## RECORDS FOR PROCESSING

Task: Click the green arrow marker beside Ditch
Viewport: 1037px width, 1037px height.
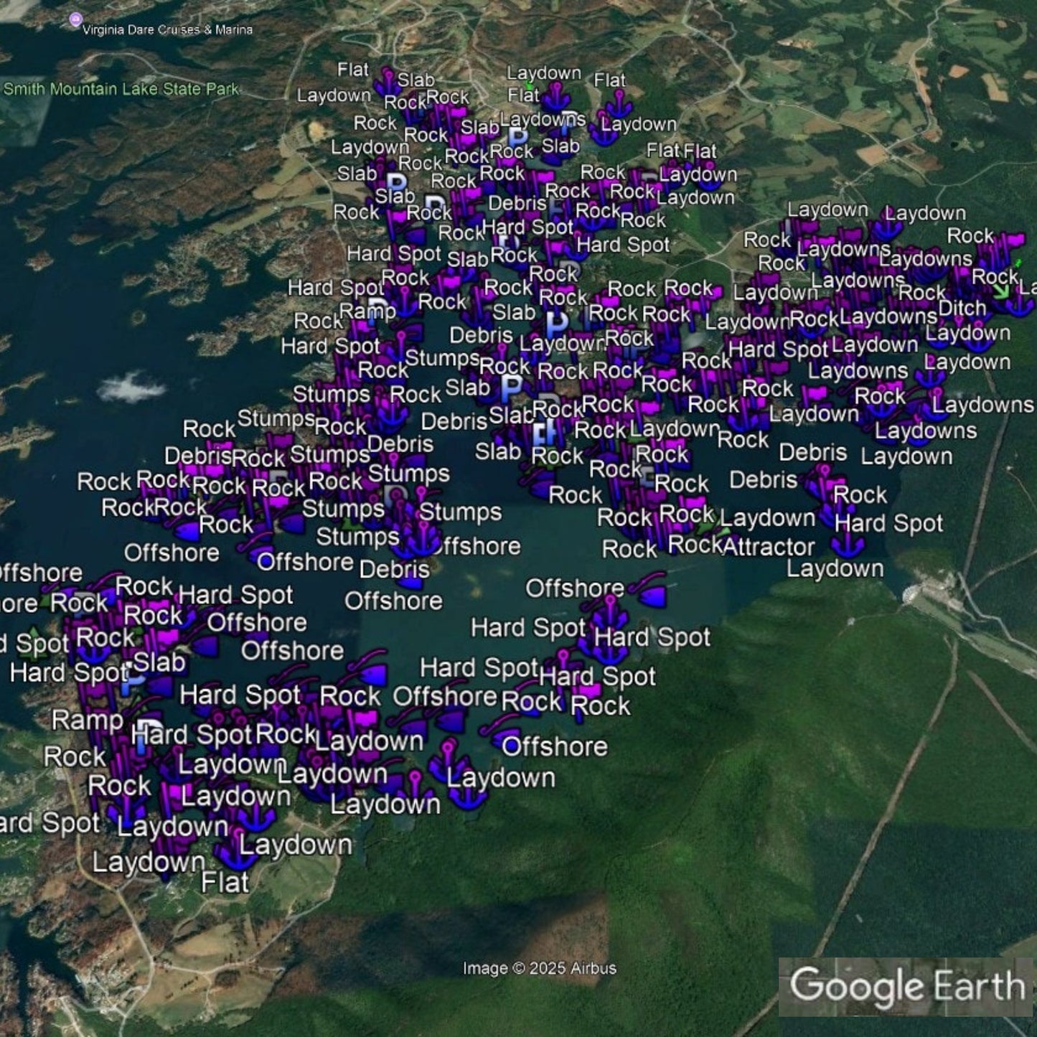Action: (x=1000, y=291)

* * *

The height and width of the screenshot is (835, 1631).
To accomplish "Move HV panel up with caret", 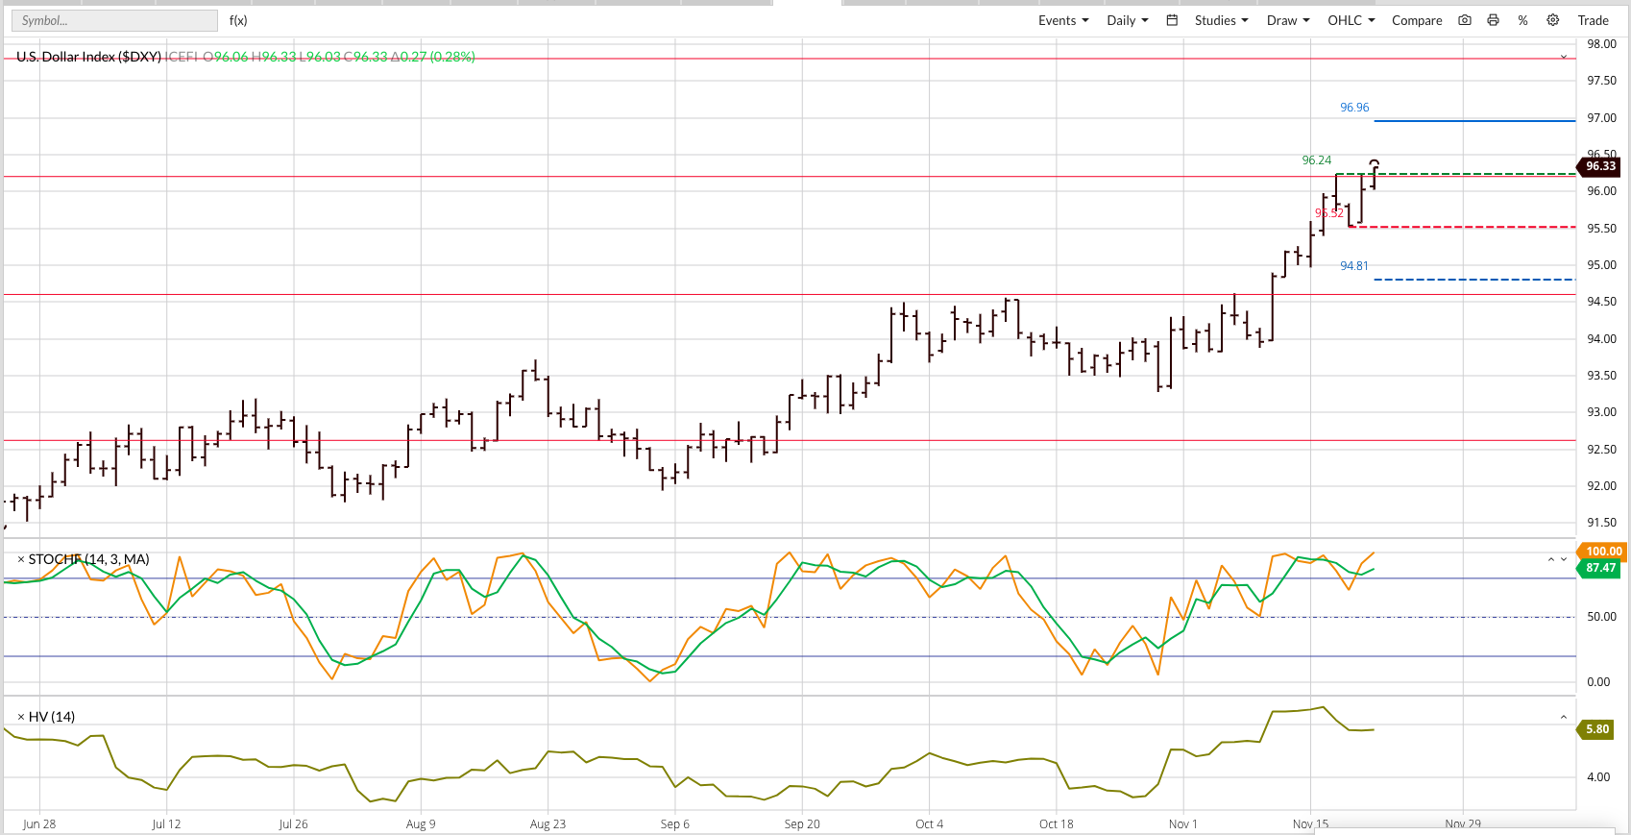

## WHAT THE TASK ASKS
A clean copy is needed of the lines in the listing above from the one with "The height and" through the one with "HV panel up", exact in every word and free of pictures.

## ANSWER TO THE PROBLEM
The height and width of the screenshot is (835, 1631).
To accomplish "Move HV panel up with caret", 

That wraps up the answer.